Segment Start: The records

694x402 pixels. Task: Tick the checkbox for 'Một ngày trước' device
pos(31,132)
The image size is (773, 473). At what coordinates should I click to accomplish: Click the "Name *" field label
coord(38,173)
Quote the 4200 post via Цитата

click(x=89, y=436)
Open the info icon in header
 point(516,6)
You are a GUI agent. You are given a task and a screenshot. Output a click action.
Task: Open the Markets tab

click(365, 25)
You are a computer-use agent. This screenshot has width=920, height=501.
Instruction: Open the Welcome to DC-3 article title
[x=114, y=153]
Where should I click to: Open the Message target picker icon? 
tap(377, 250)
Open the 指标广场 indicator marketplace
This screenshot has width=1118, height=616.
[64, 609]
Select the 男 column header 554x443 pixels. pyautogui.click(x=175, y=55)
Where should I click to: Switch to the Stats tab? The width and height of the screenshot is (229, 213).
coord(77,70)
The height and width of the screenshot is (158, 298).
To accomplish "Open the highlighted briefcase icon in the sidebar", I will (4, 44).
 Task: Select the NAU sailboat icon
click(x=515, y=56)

Segment End: The records
Segment Start: The records

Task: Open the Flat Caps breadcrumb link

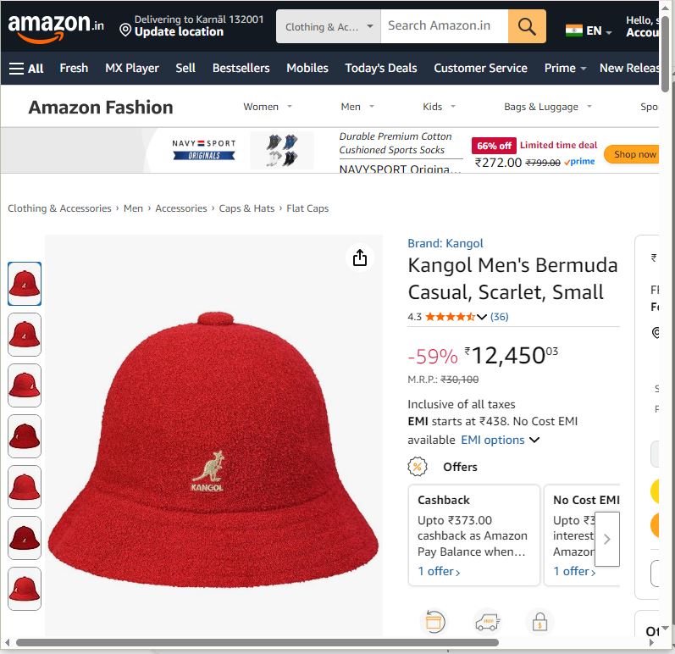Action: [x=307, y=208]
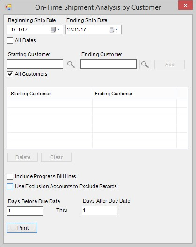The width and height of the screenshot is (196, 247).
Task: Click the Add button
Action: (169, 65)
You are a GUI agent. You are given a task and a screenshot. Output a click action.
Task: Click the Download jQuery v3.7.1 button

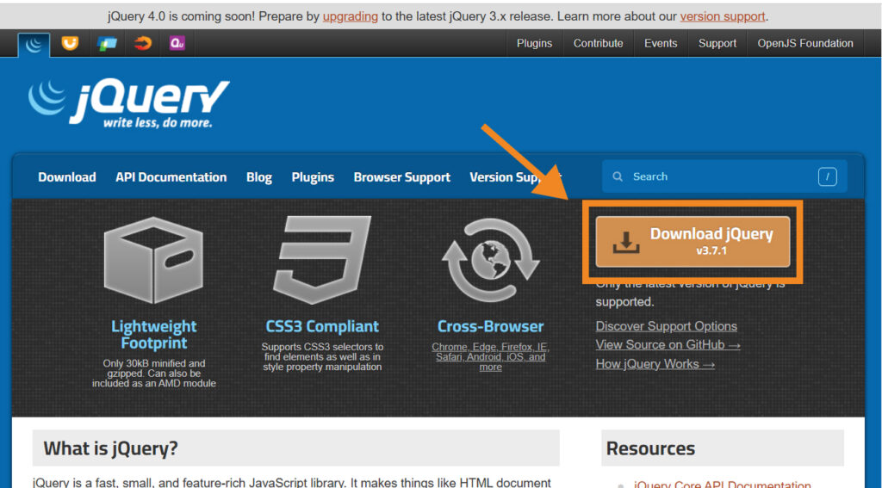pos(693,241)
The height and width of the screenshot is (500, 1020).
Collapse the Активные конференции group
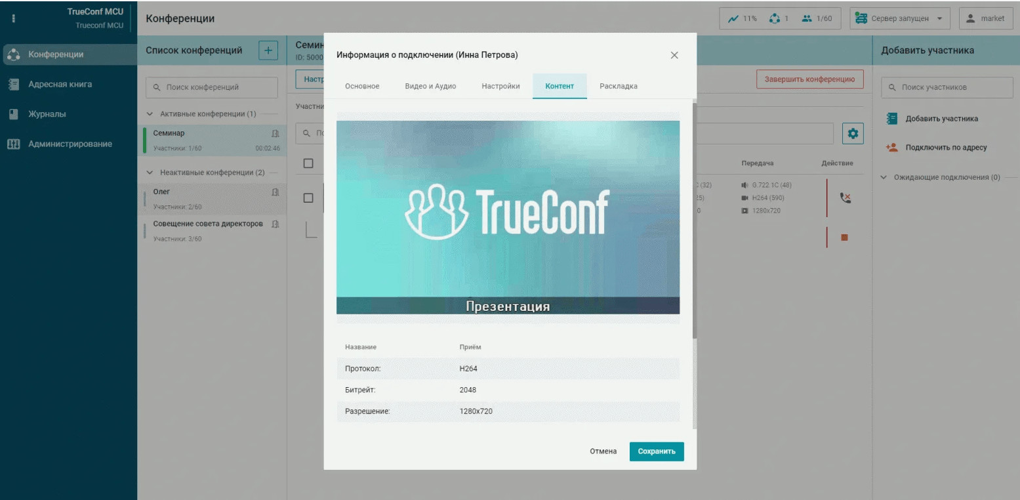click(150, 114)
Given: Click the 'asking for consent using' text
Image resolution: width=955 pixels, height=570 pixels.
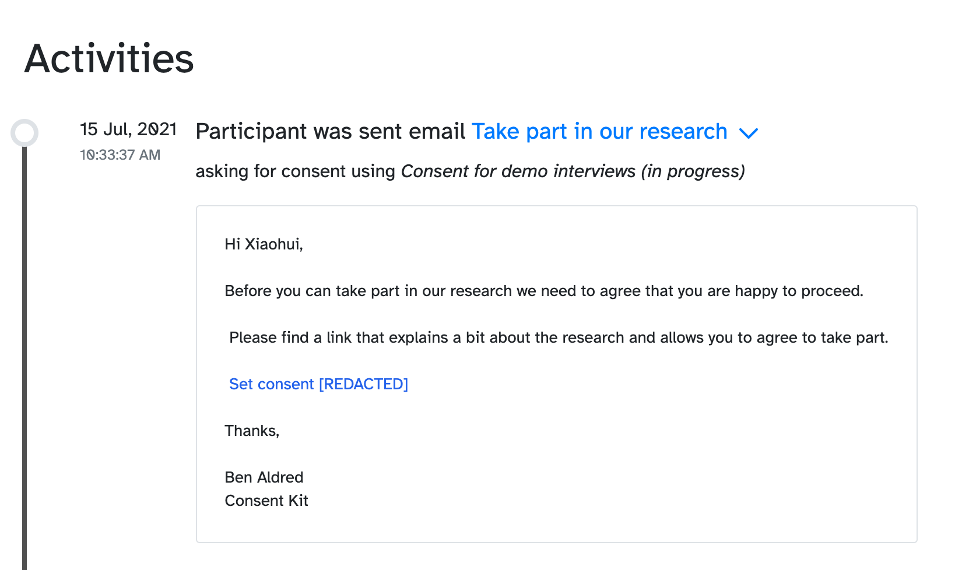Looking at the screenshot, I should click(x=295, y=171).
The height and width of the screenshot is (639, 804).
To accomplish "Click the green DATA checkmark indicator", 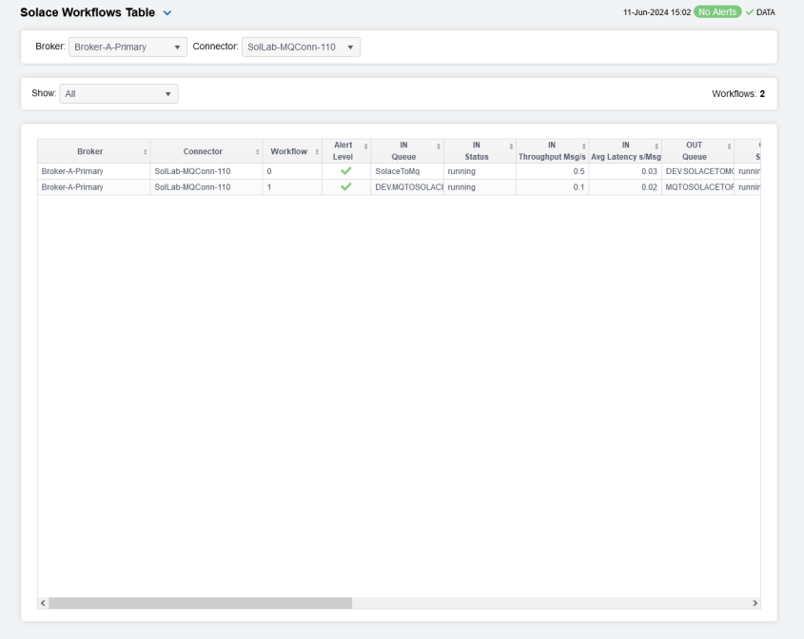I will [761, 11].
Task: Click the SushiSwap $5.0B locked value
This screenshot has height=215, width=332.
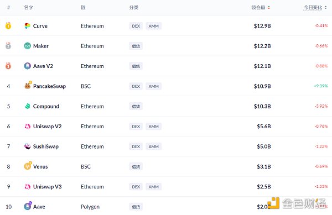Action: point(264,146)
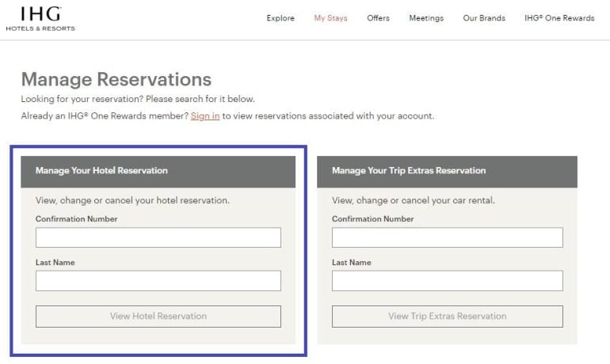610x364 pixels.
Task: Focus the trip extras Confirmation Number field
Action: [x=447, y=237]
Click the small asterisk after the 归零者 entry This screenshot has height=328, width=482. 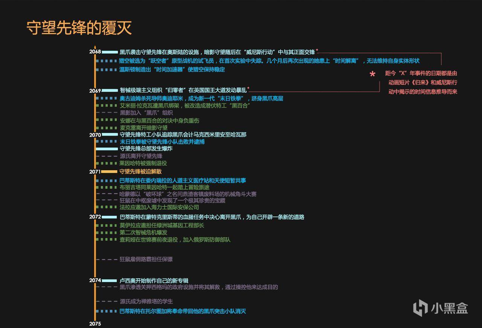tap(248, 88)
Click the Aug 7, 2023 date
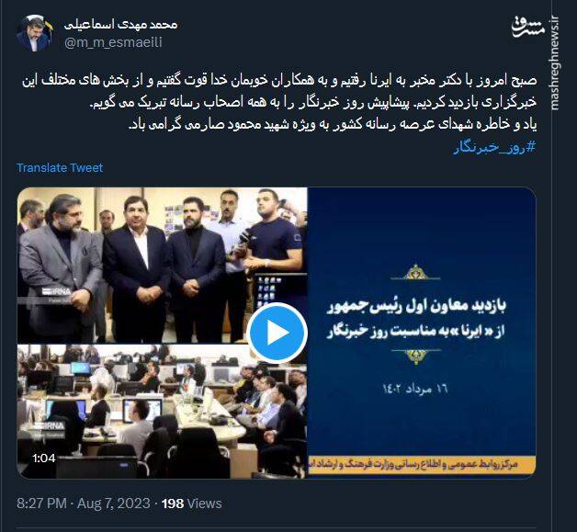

Segment End: The records
Segment Start: The records

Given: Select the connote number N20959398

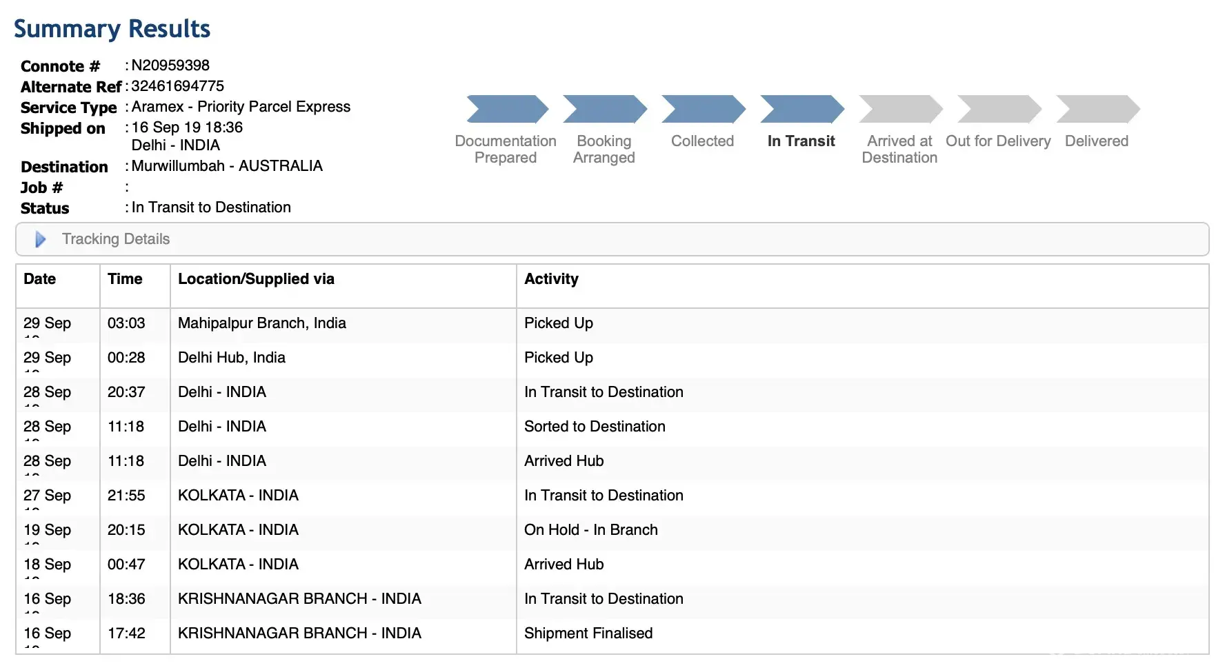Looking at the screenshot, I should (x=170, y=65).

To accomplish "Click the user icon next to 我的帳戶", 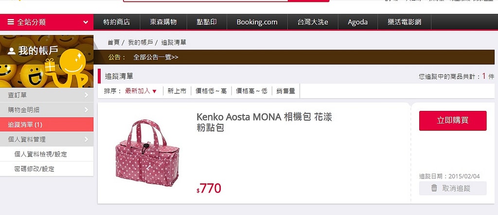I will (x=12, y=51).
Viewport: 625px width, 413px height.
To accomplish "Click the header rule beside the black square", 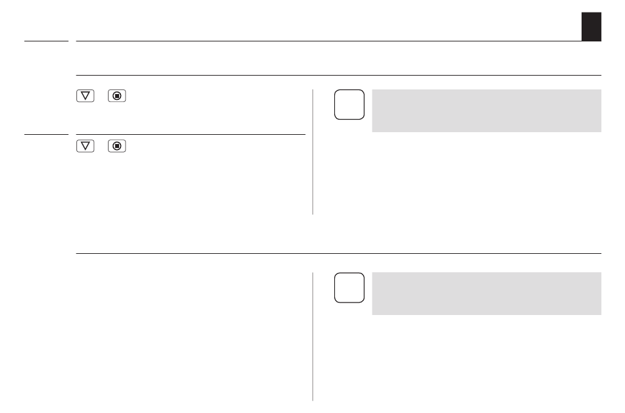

Segment End: The records

:: Task ::
Retype exactly, and only, the lines above from the one where "694x402 pixels. Task: Tick" occurs up to and including the one where "Select the 男" occurs.

:: Solution for this problem ::
694x402 pixels. Task: Tick the checkbox for 'Một ngày trước' device
pos(31,132)
The image size is (773, 473). At what coordinates should I click to accomplish: Click the "Name *" field label
coord(38,173)
Quote the 4200 post via Цитата

click(x=89, y=436)
Open the info icon in header
 point(516,6)
You are a GUI agent. You are given a task and a screenshot. Output a click action.
Task: Open the Markets tab

click(365, 25)
You are a computer-use agent. This screenshot has width=920, height=501.
Instruction: Open the Welcome to DC-3 article title
[x=114, y=153]
Where should I click to: Open the Message target picker icon? 
tap(377, 250)
Open the 指标广场 indicator marketplace
This screenshot has width=1118, height=616.
[64, 609]
Select the 男 column header 554x443 pixels. pyautogui.click(x=175, y=55)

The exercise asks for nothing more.